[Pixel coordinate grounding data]
*** Begin section ***

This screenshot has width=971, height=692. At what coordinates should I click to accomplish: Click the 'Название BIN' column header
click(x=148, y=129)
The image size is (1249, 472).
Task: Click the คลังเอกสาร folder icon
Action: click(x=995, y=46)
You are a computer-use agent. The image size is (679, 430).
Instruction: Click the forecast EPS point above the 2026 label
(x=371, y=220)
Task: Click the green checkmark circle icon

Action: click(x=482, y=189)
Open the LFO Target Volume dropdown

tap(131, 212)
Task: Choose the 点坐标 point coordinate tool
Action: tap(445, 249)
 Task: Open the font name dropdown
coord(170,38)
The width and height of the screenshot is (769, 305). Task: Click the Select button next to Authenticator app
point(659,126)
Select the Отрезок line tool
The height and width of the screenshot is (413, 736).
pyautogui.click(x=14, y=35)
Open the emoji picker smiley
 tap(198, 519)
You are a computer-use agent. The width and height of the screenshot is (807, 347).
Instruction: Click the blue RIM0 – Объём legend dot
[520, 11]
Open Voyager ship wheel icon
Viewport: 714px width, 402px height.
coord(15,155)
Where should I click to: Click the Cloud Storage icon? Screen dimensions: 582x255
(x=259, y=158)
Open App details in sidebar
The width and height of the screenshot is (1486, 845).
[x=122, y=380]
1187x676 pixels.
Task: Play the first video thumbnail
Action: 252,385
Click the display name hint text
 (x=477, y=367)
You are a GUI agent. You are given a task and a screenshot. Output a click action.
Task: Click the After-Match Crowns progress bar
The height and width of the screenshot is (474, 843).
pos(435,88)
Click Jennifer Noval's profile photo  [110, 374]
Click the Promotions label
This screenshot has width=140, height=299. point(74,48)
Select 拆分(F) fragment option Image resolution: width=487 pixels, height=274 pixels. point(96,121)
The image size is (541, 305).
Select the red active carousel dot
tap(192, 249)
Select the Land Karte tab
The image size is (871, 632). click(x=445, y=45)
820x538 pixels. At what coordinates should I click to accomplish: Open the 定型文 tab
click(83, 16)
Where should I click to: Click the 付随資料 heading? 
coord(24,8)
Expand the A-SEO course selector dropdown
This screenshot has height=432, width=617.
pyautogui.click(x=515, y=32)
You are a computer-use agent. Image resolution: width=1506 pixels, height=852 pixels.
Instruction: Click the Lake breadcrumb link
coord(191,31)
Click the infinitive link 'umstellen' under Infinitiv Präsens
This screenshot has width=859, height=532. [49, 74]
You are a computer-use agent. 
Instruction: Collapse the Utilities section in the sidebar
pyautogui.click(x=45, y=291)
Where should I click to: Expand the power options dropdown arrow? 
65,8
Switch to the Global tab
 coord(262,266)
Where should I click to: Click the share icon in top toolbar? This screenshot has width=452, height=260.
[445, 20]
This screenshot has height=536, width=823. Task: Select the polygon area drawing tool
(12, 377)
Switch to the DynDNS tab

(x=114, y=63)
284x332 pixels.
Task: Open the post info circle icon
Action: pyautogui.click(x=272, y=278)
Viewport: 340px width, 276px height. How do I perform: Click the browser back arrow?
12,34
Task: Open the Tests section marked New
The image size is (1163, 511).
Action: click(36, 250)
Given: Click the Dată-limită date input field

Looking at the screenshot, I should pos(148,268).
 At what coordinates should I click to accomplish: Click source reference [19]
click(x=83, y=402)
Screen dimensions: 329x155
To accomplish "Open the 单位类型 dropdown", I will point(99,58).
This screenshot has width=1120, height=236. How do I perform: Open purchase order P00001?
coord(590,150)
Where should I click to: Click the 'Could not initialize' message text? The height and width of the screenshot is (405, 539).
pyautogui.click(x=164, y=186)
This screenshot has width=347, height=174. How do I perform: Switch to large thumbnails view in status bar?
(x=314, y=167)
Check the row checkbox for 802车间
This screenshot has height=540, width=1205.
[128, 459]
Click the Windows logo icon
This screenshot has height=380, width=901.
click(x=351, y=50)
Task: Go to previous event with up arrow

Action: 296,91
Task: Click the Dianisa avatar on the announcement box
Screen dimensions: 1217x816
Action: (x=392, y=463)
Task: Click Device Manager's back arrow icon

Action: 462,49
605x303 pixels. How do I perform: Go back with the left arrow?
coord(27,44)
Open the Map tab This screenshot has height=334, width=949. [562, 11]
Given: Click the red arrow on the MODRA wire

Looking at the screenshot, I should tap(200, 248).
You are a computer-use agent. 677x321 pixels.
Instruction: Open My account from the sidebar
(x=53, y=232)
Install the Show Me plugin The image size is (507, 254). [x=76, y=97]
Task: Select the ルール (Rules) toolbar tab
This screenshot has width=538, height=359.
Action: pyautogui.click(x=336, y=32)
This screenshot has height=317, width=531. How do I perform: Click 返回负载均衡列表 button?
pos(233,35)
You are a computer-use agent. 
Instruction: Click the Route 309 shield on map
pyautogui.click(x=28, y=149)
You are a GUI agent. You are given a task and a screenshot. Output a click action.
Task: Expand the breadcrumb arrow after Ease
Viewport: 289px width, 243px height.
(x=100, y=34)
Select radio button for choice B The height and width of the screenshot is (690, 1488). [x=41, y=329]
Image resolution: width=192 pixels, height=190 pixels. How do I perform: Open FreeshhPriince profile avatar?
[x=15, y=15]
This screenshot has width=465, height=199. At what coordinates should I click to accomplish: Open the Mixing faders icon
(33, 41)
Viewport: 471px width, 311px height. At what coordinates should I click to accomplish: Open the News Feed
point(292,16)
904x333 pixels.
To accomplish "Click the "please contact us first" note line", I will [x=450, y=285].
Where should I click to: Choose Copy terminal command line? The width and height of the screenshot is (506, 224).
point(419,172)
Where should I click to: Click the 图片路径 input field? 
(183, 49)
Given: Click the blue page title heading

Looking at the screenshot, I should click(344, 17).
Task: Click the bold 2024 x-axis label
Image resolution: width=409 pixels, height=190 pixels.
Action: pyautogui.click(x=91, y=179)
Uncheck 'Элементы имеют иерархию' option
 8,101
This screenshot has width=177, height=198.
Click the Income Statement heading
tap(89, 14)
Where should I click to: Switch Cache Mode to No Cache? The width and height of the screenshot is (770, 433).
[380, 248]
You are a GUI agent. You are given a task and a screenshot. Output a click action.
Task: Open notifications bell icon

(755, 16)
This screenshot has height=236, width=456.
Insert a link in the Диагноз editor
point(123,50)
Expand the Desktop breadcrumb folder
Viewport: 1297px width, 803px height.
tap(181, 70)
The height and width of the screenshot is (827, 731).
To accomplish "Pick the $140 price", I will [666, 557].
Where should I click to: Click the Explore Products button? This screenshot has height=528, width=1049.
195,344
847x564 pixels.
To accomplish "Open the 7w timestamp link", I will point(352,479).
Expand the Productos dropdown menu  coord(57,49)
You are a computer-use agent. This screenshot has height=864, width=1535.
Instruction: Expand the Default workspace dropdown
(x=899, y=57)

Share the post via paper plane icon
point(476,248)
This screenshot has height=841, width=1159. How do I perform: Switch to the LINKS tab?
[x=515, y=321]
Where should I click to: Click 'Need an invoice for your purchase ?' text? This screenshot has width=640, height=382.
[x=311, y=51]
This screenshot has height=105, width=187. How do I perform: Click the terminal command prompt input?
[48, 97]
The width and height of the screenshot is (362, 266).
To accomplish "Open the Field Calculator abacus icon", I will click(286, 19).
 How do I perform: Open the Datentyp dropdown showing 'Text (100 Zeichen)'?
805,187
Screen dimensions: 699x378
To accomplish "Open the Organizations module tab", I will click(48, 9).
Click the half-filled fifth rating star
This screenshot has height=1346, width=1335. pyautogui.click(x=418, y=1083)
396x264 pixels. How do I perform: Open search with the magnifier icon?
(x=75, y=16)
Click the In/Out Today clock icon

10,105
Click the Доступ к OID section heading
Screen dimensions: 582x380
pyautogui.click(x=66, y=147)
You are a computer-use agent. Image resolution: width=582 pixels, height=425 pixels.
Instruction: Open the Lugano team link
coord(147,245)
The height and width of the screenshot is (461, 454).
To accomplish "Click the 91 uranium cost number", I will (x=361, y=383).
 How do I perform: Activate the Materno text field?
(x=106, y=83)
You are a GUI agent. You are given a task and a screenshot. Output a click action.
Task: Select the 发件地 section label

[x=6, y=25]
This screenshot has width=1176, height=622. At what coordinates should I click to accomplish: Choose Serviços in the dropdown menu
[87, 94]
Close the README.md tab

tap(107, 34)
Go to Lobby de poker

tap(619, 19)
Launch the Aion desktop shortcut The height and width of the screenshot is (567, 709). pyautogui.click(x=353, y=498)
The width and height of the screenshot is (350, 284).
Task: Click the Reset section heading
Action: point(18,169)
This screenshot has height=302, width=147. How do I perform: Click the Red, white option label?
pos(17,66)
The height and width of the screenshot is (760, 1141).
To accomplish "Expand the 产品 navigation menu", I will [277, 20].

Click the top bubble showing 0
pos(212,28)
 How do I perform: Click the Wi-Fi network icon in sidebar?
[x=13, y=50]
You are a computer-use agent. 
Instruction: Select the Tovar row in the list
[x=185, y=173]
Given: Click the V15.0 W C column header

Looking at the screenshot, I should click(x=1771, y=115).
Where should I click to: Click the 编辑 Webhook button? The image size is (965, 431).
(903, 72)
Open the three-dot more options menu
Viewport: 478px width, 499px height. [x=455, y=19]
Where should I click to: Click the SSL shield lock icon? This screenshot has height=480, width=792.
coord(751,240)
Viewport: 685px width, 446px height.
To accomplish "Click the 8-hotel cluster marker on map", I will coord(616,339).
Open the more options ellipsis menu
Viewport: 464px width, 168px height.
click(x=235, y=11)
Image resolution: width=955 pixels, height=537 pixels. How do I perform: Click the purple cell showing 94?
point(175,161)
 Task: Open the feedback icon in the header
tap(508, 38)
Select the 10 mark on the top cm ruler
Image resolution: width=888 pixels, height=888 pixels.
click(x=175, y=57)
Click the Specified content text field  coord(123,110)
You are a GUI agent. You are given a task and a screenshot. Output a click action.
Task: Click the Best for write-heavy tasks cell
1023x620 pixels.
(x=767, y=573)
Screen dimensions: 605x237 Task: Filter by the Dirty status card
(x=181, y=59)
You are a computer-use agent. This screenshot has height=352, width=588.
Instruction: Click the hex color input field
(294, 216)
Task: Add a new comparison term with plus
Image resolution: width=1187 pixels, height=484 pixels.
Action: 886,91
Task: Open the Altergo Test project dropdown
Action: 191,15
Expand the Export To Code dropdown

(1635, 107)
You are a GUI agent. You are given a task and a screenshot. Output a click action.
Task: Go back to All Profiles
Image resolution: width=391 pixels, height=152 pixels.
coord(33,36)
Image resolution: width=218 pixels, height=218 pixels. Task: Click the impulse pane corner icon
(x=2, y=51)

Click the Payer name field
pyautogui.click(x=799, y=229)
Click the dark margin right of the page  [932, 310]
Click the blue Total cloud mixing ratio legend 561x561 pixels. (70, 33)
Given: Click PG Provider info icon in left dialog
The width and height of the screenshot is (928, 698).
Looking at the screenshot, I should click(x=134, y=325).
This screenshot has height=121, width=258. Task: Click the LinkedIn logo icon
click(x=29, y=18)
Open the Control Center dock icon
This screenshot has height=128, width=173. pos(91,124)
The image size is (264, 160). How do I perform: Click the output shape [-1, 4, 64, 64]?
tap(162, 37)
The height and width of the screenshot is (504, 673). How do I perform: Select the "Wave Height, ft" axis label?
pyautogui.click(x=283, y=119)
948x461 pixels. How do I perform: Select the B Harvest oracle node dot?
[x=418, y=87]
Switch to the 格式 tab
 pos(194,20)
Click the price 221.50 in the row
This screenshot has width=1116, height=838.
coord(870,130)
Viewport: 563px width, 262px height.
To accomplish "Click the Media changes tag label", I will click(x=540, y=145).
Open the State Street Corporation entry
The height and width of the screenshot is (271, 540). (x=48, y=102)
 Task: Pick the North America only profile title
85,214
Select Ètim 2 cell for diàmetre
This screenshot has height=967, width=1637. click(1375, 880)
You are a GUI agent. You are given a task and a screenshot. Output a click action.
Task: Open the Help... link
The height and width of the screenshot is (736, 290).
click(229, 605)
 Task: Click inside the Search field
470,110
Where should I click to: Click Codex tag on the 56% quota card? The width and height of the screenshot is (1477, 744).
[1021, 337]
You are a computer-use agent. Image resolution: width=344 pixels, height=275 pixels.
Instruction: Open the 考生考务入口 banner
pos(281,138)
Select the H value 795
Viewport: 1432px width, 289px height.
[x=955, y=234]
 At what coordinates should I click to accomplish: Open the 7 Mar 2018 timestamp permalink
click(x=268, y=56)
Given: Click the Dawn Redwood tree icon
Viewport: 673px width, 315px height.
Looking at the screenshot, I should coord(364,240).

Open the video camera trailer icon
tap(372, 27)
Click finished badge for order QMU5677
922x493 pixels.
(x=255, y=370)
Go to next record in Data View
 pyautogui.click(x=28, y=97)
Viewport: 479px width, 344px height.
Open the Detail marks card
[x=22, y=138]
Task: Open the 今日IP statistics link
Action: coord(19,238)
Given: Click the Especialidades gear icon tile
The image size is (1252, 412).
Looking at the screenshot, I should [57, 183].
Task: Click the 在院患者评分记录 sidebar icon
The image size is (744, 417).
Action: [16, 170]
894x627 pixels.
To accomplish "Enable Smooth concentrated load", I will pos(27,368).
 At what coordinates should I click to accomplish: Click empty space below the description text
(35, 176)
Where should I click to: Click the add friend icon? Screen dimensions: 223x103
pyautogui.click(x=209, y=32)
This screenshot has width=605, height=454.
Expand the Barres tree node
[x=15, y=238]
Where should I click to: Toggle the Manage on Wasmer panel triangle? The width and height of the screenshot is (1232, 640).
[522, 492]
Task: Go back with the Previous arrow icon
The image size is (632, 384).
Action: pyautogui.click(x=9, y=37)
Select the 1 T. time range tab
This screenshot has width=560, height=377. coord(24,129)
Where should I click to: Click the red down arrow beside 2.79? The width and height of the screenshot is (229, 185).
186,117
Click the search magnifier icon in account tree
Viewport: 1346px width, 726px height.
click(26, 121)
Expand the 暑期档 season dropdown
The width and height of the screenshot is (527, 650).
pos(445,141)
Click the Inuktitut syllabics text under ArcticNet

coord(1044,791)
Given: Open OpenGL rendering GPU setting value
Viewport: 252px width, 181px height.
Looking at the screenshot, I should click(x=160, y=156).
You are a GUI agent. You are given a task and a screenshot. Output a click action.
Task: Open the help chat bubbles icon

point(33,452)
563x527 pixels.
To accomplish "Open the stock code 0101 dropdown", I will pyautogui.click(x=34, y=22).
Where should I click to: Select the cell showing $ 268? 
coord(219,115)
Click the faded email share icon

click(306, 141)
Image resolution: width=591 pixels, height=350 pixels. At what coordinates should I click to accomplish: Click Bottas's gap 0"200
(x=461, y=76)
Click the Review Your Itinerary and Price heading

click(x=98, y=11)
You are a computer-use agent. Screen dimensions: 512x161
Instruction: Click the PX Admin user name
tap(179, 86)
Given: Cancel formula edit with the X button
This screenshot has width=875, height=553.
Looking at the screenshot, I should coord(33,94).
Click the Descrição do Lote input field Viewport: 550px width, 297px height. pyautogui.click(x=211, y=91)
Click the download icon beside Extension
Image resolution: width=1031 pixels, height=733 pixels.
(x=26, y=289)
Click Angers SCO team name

*** End section ***

**EXERCISE DETAILS**
Copy out, from the records above, every line that holds the string "value".

**EXERCISE ANSWER**
Select the H value 795
Given: Open OpenGL rendering GPU setting value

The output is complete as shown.